Cooking will soon kill more people in developing countries than malaria, tuberculosis or HIV/AIDS. That’s the shocking message from a chapter on energy poverty in the 2010 World Energy Outlook, released today.
Our colleagues at the International Energy Agency combined their projections of traditional biomass use with WHO figures on mortality. They estimate that if nothing is done, household air pollution from the use of biomass in inefficient stoves would lead to over 1.5 million premature deaths per year, over 4000 a day. Many of them are young children who are at home all day, breathing in the pollution from the stove.
Access to modern energy services, and better stoves, would change this.
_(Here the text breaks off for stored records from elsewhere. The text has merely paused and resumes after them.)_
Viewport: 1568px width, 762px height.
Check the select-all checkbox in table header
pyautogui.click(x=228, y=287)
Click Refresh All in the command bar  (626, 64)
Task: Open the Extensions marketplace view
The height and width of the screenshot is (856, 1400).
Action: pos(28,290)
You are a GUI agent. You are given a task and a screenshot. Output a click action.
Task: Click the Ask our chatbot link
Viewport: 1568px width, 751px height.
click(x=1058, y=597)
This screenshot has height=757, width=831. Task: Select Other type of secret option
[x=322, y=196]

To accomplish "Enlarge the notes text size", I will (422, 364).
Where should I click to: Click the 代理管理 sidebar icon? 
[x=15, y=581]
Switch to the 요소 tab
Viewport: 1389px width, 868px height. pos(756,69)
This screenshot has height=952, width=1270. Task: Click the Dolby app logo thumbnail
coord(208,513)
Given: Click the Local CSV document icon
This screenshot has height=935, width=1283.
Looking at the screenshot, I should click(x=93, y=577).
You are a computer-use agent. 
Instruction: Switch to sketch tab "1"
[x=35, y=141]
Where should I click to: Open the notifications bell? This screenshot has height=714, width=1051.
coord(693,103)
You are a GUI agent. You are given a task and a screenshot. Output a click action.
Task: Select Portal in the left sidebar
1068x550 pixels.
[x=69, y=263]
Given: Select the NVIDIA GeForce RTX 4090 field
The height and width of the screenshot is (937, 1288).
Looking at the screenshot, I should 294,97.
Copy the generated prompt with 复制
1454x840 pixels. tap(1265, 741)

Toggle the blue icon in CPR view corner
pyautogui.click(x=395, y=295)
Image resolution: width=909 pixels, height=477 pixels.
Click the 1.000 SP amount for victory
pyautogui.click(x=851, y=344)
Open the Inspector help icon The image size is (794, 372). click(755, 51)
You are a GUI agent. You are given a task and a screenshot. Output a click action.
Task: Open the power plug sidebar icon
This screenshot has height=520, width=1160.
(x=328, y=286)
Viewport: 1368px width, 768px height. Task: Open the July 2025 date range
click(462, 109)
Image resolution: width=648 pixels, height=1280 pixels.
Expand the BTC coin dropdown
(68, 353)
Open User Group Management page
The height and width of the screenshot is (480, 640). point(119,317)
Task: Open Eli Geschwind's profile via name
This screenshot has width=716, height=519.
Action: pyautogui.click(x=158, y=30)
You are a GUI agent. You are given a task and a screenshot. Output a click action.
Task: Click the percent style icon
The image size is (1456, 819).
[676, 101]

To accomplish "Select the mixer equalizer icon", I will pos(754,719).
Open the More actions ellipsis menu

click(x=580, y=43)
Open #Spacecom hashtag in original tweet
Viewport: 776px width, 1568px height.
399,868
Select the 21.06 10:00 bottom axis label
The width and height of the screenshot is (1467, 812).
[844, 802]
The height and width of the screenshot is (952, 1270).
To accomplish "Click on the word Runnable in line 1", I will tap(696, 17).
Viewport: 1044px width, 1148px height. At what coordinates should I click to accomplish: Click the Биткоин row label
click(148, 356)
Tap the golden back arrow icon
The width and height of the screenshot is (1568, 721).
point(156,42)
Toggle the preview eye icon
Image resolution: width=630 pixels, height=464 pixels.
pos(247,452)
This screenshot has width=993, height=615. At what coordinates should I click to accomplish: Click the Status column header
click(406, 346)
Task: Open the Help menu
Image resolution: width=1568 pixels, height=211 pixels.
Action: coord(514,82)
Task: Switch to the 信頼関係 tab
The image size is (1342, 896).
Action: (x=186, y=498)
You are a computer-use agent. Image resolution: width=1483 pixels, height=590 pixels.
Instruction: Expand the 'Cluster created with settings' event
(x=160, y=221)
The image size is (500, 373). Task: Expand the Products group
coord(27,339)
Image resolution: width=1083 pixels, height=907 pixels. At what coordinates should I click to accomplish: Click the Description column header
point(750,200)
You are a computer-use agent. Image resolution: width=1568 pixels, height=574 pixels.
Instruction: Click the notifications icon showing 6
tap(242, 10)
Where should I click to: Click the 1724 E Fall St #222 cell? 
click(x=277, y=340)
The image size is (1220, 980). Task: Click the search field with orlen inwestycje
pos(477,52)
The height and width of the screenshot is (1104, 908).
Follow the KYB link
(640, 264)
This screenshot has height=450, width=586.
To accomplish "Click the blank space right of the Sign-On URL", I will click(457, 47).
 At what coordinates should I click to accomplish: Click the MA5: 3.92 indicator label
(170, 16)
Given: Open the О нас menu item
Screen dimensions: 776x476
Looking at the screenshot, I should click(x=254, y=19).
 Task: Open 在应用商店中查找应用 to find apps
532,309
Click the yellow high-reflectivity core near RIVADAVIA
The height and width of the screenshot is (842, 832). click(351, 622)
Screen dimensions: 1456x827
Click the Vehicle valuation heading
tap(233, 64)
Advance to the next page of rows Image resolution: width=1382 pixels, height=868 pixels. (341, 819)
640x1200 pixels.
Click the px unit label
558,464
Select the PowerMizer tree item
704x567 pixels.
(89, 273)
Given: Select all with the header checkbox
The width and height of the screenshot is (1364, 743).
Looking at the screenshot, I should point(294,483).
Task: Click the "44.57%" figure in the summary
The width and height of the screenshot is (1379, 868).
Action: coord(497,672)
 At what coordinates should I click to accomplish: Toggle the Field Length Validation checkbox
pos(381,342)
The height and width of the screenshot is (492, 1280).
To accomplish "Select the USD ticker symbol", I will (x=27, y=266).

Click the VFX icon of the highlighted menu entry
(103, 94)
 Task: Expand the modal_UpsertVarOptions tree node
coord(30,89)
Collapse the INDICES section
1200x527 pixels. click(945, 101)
The IEA point out that 1.4 billion people in the world today don’t have access to electricity (other than costly batteries). That number will drop by 2030 thanks to general economic expansion, but only to 1.2 billion.
The Millennium Development Goal of eradicating extreme poverty by 2015 is unlikely to be met unless an additional 395 million people are provided with electricity, and a further 1 billion with clean cooking facilities. That would require an annual investment of $41 billion a year over 2010-2015, or 0.06% of global GDP. To achieve universal access to modern energy services by 2030 would cost $36 billion a year.
Another way of looking at it is that adding under 2% to electricity tariffs in OECD member countries would raise enough money to bring electricity to the entire global population within 20 years, while in the past year, the prospective cost of the additional global energy investment to 2035 to curb greenhouse-gas emissions has risen by $1 trillion because of the caution of the commitments made at the December 2009 Copenhagen climate change conference.
More generally, the world energy outlook to 2035 hinges critically on government policy action, and how that action affects technology, the price of energy services and consumer behaviour. For instance, consumption subsidies to fossil fuels in 2009 cost $312 billion, compared with $57 billion in support given to renewable energy.
Removing fossil-fuel consumption subsidies could make a big contribution to meeting energy-security and environmental goals, including mitigating carbon-dioxide and other emissions. However, as Nobuo Tanaka, Executive Director of the IEA said this morning at the launch of the Outlook, “The Copenhagen Accord and the agreement among G20 countries to phase out subsidies are important steps forward. But, these moves still fall a very long way short of what is required to set us on the path to a truly sustainable energy system”.